Dans son opération « 2049 », lancée en 2019, l’hebdomadaire L’Obs a bien résumé les défis du futur: « Penser un progressisme à visage humain, pour un monde ouvert, tolérant et créatif, dans lequel science, technique et économie sont réellement au service du citoyen et de l’intérêt général pour résoudre les grands problèmes de l’humanité » (2).
Ce n’est pas la première fois que l’humain est confronté à des situations difficiles, voire extrêmes, et est parvenu à les surmonter ; ce qui n’empêche pas certains de voir l’avenir uniquement avec le filtre du pessimisme.
Terminons cette introduction par l’analyse établie par Diamond (3) qui a mené une large étude comparative sur les facteurs de disparition et de survie de nombreuses sociétés traditionnelles. Sa conclusion est claire : ayant identifié cinq facteurs qui entrent potentiellement en jeu (dommages environnementaux, changements climatiques, hostilité des voisins, rapports de dépendance avec des partenaires commerciaux, réactions de la société), il met en évidence le fait que ce dernier facteur est toujours présent, à savoir « les institutions politiques, économiques et sociales et les valeurs culturelles influencent la manière dont une société résoudra – ou simplement tentera de résoudre – ses problèmes » (p.34).

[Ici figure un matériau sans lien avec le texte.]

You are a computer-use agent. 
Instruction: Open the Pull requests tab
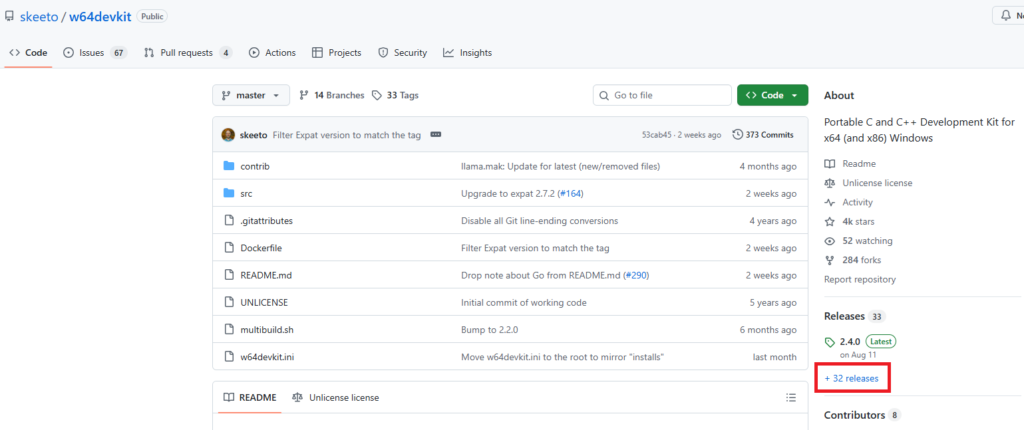(188, 52)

Ce constat justifie pleinement l’orientation des articles de cette année et surtout la nécessité d’une attention collective à ces différents facteurs.
Michel Damar Joseph Pirson
____________________________________________________________________
1 Sénèque, La brièveté de la vie, Arléa, 1995.
2 L’Obs, n°2845 du 16 mai 2019.
3 Diamond Jared, Effondrement, Gallimard Folio essais, 2009.